[Stored items]
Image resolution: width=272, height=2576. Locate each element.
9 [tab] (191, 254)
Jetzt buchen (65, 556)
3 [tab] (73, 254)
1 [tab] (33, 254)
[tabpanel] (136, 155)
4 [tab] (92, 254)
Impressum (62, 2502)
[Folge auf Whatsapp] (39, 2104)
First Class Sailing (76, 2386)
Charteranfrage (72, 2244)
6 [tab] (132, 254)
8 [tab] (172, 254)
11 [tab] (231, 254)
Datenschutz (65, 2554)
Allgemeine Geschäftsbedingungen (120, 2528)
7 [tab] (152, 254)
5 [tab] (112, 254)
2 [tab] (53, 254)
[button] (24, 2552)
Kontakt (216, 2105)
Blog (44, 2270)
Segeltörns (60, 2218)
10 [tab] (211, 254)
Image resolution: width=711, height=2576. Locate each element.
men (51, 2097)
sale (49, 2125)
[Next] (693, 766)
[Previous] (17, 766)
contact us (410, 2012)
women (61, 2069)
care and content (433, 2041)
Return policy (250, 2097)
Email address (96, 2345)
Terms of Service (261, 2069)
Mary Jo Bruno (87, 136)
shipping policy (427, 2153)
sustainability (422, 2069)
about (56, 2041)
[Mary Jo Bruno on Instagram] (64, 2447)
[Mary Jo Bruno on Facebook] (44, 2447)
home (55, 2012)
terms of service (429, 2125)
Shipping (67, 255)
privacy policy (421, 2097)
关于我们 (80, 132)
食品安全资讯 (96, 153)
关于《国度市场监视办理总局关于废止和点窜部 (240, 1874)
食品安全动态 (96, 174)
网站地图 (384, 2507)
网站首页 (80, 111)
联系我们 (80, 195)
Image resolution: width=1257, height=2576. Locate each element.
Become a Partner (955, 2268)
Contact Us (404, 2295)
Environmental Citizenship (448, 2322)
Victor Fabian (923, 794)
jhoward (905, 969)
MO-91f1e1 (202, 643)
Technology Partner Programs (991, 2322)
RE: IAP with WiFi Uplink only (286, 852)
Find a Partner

## Aim of the task
In full and exactly as written, reproduce the records above.

## Solution for this task
Image resolution: width=272, height=2576. Locate each element.
9 [tab] (191, 254)
Jetzt buchen (65, 556)
3 [tab] (73, 254)
1 [tab] (33, 254)
[tabpanel] (136, 155)
4 [tab] (92, 254)
Impressum (62, 2502)
[Folge auf Whatsapp] (39, 2104)
First Class Sailing (76, 2386)
Charteranfrage (72, 2244)
6 [tab] (132, 254)
8 [tab] (172, 254)
11 [tab] (231, 254)
Datenschutz (65, 2554)
Allgemeine Geschäftsbedingungen (120, 2528)
7 [tab] (152, 254)
5 [tab] (112, 254)
2 [tab] (53, 254)
[button] (24, 2552)
Kontakt (216, 2105)
Blog (44, 2270)
Segeltörns (60, 2218)
10 [tab] (211, 254)
Image resolution: width=711, height=2576. Locate each element.
men (51, 2097)
sale (49, 2125)
[Next] (693, 766)
[Previous] (17, 766)
contact us (410, 2012)
women (61, 2069)
care and content (433, 2041)
Return policy (250, 2097)
Email address (96, 2345)
Terms of Service (261, 2069)
Mary Jo Bruno (87, 136)
shipping policy (427, 2153)
sustainability (422, 2069)
about (56, 2041)
[Mary Jo Bruno on Instagram] (64, 2447)
[Mary Jo Bruno on Facebook] (44, 2447)
home (55, 2012)
terms of service (429, 2125)
Shipping (67, 255)
privacy policy (421, 2097)
关于我们 (80, 132)
食品安全资讯 (96, 153)
关于《国度市场监视办理总局关于废止和点窜部 (240, 1874)
食品安全动态 (96, 174)
网站地图 (384, 2507)
网站首页 (80, 111)
联系我们 (80, 195)
Image resolution: width=1257, height=2576. Locate each element.
Become a Partner (955, 2268)
Contact Us (404, 2295)
Environmental Citizenship (448, 2322)
Victor Fabian (923, 794)
jhoward (905, 969)
MO-91f1e1 (202, 643)
Technology Partner Programs (991, 2322)
RE: IAP with WiFi Uplink only (286, 852)
Find a Partner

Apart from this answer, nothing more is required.